Beginning with the line containing "Given: Open DevTools", write out each line exactly through the end of the listing, and skip all pictures.

THE DATA Start Marker

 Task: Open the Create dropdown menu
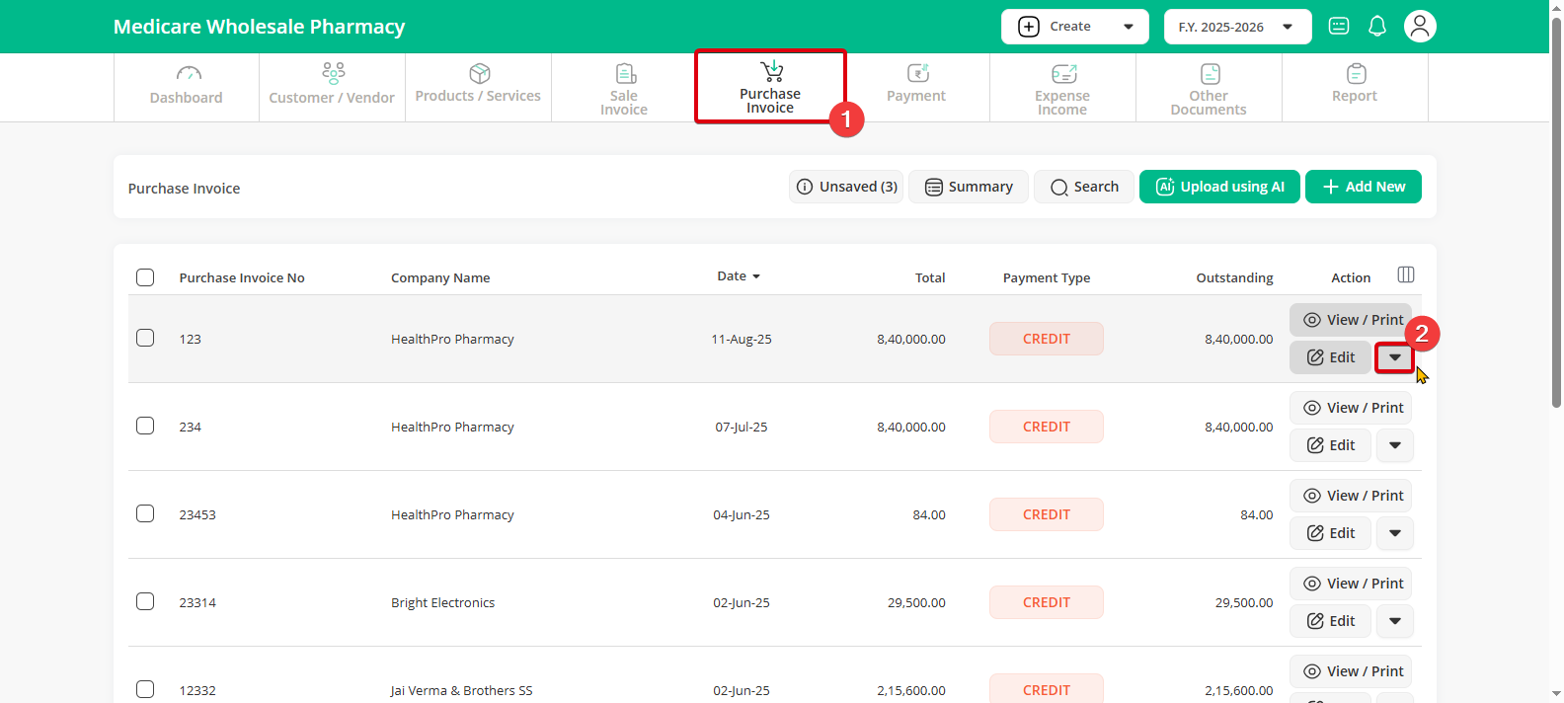pyautogui.click(x=1074, y=27)
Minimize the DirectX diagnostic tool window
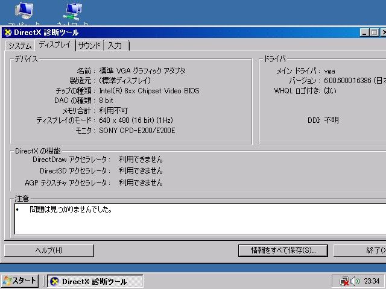The height and width of the screenshot is (289, 386). [x=365, y=33]
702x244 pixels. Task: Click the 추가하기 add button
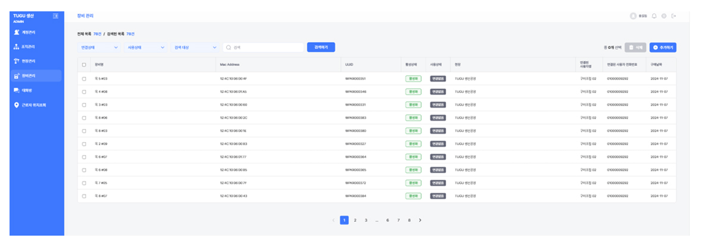(663, 47)
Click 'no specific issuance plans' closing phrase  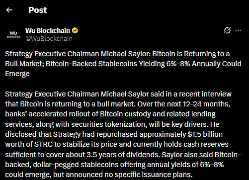pos(149,175)
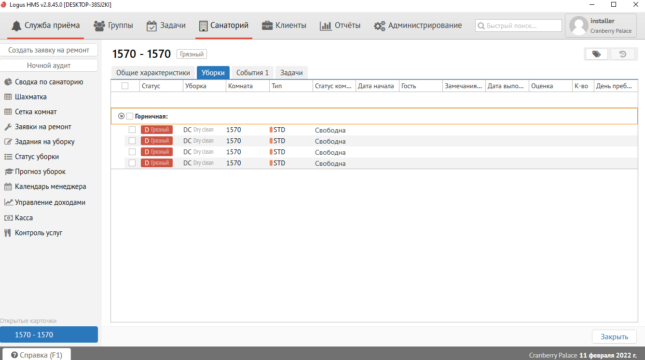Viewport: 645px width, 360px height.
Task: Click Создать заявку на ремонт button
Action: point(49,50)
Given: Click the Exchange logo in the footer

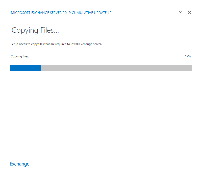Looking at the screenshot, I should click(x=19, y=164).
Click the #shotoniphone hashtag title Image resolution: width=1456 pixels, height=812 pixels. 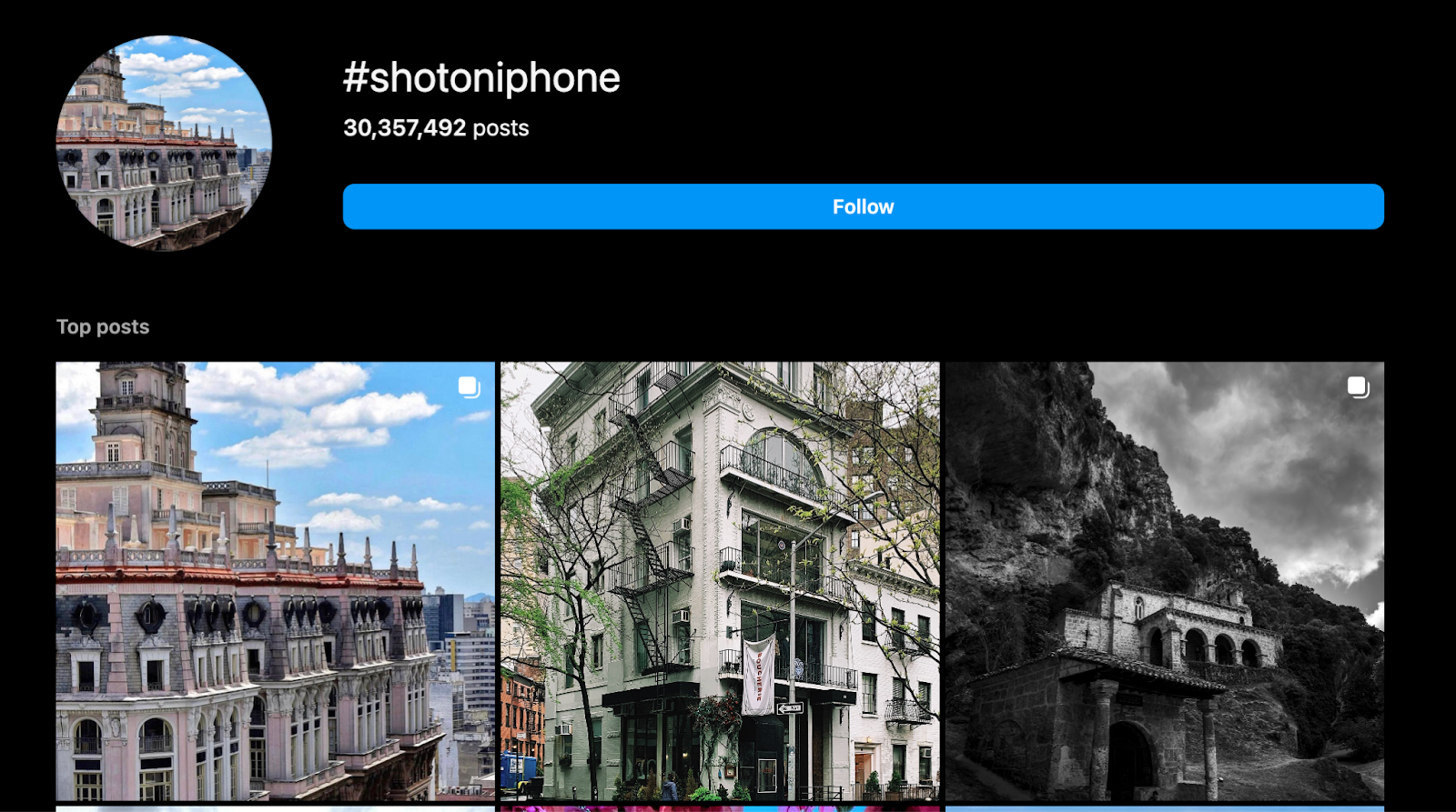pyautogui.click(x=481, y=78)
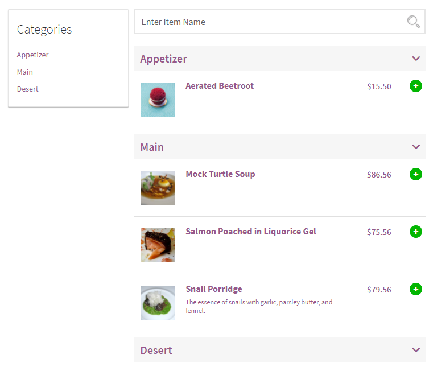
Task: Open Snail Porridge item title
Action: coord(214,289)
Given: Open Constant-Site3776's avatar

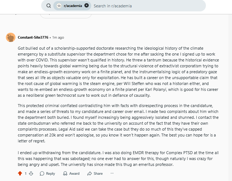Looking at the screenshot, I should click(11, 37).
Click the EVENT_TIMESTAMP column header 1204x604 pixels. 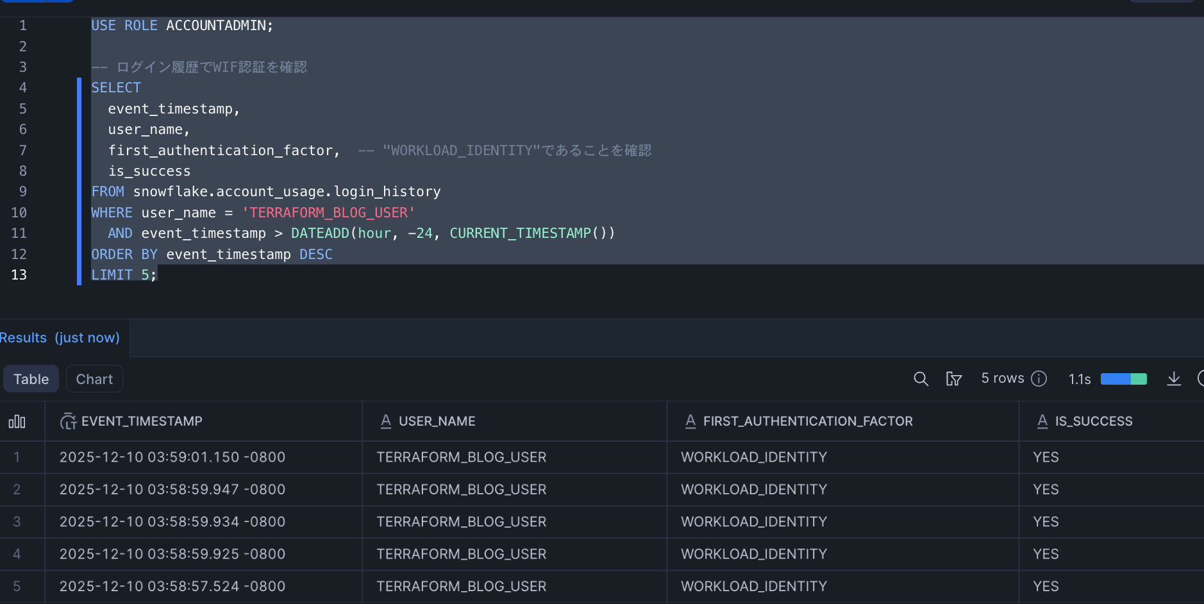(x=142, y=421)
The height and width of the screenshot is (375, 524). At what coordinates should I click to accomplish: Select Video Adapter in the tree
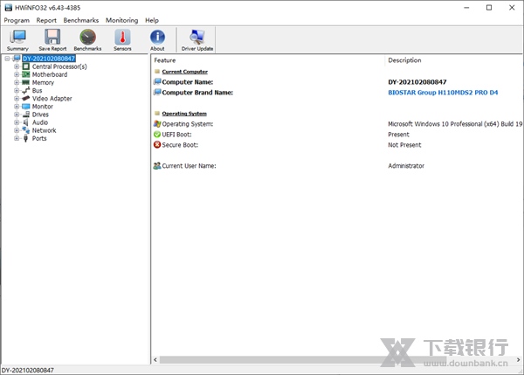[52, 99]
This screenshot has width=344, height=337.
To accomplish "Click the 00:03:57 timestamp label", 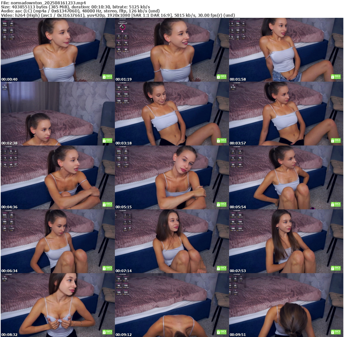I will (x=238, y=143).
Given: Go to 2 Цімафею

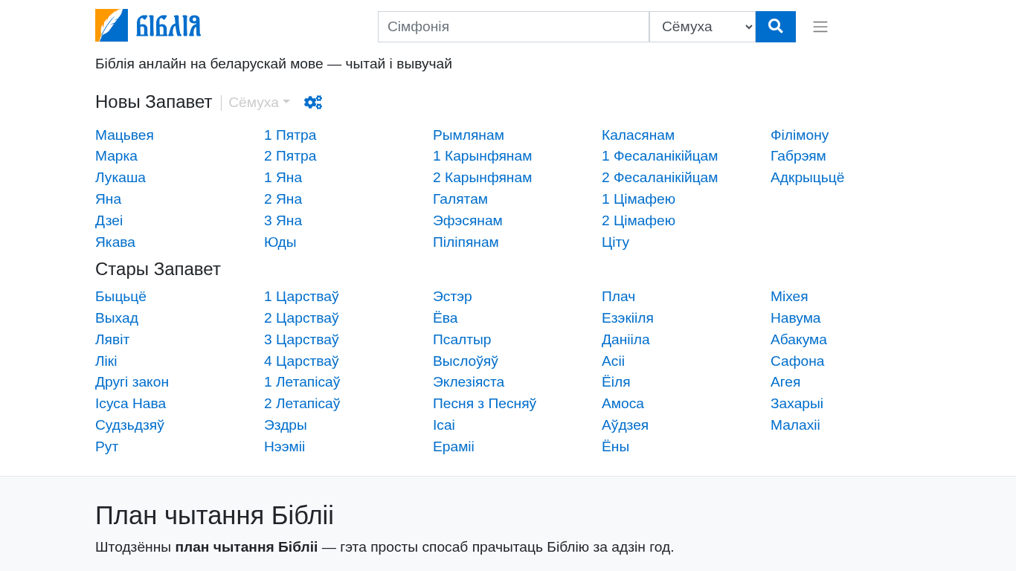Looking at the screenshot, I should pos(638,221).
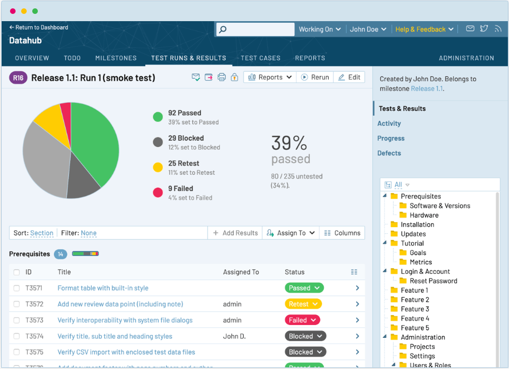Viewport: 509px width, 369px height.
Task: Switch to the Test Cases tab
Action: 260,58
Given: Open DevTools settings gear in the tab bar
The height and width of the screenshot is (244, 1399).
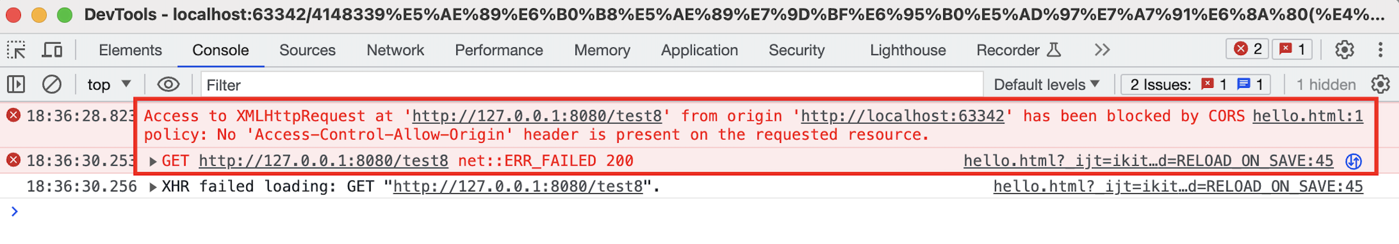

THE DATA End Marker

#### EXERCISE RESULT:
Given: Open DevTools settings gear in the tab bar
The height and width of the screenshot is (244, 1399).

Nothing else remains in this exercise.